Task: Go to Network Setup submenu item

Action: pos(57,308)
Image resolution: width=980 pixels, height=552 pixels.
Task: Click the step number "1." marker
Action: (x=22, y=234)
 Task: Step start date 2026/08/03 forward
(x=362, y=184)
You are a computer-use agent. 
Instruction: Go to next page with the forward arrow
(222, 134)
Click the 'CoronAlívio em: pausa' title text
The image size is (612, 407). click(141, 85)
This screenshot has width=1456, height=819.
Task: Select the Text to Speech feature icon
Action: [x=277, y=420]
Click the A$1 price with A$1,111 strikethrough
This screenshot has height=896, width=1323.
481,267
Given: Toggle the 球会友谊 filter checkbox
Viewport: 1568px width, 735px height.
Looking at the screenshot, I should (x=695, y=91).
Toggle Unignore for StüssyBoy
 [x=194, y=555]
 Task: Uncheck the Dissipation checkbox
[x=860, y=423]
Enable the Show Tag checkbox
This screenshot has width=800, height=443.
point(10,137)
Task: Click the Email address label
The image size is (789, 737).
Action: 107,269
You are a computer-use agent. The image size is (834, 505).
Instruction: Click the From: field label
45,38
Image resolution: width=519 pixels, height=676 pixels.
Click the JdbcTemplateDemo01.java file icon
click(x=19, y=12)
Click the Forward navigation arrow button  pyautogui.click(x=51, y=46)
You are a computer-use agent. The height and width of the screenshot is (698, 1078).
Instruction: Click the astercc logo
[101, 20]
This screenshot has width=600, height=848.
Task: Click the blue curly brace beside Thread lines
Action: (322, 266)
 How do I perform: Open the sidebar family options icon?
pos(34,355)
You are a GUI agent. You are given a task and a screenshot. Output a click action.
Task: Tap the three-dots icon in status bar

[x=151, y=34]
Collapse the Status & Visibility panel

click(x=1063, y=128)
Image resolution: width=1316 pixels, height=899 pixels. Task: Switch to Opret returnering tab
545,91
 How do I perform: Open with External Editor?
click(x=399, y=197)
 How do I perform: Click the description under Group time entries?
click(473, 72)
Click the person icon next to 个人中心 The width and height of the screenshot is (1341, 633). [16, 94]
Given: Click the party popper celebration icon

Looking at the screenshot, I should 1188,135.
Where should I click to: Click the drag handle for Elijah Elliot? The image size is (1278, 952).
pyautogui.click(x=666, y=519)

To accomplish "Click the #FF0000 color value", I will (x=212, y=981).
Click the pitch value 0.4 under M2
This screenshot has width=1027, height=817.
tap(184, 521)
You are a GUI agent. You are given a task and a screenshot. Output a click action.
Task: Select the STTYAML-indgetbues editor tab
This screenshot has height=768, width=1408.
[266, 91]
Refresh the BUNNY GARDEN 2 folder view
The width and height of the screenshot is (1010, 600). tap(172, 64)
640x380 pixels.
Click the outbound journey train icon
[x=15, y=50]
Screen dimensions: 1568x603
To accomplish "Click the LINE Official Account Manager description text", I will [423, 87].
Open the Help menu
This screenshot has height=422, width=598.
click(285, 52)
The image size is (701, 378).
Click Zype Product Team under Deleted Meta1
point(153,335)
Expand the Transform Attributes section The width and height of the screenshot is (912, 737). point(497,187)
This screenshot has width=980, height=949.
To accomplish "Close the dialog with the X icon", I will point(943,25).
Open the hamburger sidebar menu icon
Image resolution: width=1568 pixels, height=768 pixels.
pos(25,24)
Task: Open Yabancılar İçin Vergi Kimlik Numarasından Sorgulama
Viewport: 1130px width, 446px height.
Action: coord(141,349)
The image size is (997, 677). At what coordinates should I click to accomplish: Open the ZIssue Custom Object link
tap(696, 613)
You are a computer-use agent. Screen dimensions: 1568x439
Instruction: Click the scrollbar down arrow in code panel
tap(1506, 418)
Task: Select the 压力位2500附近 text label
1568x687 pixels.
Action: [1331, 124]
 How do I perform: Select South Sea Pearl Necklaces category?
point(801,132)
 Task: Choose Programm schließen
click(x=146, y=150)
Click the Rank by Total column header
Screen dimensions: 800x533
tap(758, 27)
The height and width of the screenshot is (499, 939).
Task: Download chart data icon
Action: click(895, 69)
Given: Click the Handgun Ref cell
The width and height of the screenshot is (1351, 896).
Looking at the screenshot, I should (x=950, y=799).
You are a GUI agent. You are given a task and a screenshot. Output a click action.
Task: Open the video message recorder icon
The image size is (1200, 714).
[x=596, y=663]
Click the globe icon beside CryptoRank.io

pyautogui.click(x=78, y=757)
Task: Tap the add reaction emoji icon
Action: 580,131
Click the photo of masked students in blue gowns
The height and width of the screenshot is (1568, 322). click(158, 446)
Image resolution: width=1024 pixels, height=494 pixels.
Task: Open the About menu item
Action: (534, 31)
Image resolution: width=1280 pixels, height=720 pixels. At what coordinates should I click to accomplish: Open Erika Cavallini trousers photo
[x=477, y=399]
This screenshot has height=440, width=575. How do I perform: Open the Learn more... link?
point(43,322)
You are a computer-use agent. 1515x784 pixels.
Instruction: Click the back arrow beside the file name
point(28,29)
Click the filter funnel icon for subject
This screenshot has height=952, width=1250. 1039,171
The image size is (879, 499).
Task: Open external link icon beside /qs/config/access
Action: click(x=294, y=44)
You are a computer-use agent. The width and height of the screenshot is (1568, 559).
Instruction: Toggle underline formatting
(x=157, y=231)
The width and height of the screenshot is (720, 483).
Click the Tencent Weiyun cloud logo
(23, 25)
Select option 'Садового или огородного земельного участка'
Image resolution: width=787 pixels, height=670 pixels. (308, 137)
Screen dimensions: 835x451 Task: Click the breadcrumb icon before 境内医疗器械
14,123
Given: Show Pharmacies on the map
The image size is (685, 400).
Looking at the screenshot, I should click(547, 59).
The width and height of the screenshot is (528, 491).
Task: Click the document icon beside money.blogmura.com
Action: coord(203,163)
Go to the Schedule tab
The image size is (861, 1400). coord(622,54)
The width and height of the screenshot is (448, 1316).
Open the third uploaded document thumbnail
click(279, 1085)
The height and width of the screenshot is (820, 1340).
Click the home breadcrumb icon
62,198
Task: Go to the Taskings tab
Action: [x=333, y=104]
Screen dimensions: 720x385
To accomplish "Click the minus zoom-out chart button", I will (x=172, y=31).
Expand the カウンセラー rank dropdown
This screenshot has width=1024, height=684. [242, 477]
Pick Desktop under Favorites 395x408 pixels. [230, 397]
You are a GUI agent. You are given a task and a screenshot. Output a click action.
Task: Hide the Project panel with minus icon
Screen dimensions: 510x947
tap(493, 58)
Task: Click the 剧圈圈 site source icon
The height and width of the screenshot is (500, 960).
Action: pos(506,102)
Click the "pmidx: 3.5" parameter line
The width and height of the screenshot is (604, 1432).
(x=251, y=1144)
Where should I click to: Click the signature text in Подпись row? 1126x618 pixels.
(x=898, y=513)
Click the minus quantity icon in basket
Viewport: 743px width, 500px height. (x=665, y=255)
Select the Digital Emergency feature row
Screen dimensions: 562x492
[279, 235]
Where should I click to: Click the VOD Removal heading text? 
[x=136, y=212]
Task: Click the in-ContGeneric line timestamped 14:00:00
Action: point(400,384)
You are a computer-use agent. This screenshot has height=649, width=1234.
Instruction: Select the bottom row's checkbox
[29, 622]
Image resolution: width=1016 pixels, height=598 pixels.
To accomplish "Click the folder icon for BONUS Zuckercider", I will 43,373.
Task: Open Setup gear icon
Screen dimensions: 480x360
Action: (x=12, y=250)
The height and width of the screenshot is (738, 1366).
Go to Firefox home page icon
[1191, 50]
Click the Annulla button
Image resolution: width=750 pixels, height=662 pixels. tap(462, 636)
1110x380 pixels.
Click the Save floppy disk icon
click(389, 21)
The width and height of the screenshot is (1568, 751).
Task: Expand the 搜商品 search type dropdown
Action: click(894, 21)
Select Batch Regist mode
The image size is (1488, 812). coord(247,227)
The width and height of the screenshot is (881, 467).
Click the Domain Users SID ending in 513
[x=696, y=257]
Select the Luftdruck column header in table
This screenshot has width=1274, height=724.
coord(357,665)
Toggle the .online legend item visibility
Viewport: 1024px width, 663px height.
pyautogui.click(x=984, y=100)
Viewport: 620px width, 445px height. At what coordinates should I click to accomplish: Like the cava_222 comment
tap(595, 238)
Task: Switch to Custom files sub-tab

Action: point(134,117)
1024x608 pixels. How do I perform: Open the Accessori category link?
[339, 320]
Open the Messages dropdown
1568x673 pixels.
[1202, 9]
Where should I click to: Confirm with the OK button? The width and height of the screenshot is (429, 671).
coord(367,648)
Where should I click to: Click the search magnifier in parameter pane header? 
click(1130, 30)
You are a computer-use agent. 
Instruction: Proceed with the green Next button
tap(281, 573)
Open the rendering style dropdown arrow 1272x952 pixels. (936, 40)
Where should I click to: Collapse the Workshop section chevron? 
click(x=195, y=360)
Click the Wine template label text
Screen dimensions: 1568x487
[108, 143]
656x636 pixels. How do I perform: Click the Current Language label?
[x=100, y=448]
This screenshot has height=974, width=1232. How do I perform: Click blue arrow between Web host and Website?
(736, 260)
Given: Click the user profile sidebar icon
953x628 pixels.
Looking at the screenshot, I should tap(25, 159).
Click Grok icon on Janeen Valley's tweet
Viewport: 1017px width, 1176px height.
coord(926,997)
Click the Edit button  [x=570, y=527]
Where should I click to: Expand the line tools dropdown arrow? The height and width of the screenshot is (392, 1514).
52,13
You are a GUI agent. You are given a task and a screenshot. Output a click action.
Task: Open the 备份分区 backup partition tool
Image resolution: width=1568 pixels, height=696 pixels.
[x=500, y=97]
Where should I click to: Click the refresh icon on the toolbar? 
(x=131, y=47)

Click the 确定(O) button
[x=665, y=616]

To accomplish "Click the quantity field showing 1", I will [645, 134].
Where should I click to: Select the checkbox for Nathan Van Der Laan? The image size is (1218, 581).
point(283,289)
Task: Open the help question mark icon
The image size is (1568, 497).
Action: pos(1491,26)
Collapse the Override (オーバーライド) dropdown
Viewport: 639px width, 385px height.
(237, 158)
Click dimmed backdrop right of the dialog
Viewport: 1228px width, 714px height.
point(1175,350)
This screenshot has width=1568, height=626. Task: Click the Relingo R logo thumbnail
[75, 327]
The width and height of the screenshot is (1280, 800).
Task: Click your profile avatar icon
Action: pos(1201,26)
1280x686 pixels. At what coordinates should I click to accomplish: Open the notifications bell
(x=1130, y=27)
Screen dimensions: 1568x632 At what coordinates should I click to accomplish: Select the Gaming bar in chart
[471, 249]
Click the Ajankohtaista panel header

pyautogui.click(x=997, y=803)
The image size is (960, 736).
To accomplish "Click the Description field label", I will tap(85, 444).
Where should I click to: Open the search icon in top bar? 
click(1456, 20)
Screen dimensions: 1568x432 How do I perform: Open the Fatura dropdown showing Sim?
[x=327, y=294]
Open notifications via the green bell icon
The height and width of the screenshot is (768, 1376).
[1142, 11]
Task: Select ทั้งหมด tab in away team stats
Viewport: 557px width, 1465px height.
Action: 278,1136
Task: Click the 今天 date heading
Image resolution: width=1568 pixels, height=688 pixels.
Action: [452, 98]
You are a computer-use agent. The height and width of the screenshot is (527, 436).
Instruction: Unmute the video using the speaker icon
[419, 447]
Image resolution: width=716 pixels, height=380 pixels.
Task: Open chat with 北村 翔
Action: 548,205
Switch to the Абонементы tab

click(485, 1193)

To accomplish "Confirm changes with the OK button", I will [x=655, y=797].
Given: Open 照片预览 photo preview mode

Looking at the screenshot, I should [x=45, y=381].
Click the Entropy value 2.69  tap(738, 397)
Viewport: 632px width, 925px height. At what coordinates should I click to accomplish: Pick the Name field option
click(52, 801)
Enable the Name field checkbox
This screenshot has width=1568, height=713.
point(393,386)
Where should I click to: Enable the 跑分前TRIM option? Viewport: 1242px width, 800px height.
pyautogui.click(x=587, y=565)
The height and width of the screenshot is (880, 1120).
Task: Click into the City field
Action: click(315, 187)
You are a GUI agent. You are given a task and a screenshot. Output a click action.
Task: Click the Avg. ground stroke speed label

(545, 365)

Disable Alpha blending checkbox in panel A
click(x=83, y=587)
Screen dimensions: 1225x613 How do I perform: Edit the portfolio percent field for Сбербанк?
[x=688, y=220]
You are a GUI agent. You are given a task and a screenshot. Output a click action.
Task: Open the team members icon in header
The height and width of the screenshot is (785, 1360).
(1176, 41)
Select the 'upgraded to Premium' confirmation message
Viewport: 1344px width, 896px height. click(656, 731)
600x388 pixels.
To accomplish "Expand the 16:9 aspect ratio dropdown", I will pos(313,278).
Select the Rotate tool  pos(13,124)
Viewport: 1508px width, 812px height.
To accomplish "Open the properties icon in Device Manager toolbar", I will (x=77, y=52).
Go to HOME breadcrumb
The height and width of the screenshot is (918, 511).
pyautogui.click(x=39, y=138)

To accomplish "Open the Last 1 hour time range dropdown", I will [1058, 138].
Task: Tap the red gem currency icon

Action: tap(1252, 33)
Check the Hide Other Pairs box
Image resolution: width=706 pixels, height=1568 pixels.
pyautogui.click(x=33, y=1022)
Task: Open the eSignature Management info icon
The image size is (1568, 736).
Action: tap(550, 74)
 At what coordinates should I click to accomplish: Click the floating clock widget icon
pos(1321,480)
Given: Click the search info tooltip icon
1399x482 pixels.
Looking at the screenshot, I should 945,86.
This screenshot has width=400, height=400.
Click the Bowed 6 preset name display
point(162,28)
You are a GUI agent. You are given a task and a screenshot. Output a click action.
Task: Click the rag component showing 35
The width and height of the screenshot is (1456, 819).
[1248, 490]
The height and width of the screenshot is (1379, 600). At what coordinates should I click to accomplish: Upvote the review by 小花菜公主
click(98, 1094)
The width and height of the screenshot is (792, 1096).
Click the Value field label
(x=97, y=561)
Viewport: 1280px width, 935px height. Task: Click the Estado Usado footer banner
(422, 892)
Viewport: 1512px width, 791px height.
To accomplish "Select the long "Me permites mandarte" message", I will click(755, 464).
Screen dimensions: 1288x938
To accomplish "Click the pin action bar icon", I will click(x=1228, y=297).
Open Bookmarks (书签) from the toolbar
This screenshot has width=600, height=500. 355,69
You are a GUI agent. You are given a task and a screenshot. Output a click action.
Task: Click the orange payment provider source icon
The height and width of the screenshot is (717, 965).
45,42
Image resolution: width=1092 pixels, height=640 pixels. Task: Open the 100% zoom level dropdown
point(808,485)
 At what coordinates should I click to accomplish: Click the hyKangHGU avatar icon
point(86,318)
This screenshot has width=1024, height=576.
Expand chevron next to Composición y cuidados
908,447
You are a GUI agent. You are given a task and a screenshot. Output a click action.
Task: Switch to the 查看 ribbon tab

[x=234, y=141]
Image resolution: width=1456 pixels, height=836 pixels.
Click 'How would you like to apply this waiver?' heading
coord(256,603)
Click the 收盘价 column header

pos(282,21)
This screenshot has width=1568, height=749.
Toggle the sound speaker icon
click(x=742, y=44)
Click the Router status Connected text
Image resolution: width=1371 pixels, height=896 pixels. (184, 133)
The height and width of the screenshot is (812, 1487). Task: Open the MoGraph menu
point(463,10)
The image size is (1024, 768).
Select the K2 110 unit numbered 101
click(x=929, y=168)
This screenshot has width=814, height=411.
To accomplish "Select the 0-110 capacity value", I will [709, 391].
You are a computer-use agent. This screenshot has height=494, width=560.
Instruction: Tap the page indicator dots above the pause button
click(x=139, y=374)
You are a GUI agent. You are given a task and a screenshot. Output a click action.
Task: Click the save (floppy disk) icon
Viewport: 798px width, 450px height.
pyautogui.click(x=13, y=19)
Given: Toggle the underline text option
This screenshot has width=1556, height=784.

......

§ **ASSIGNMENT**: Could you show every line of the listing that holds the string "source"?

§ **RESULT**:
Task: Click the 剧圈圈 site source icon
Task: Click the orange payment provider source icon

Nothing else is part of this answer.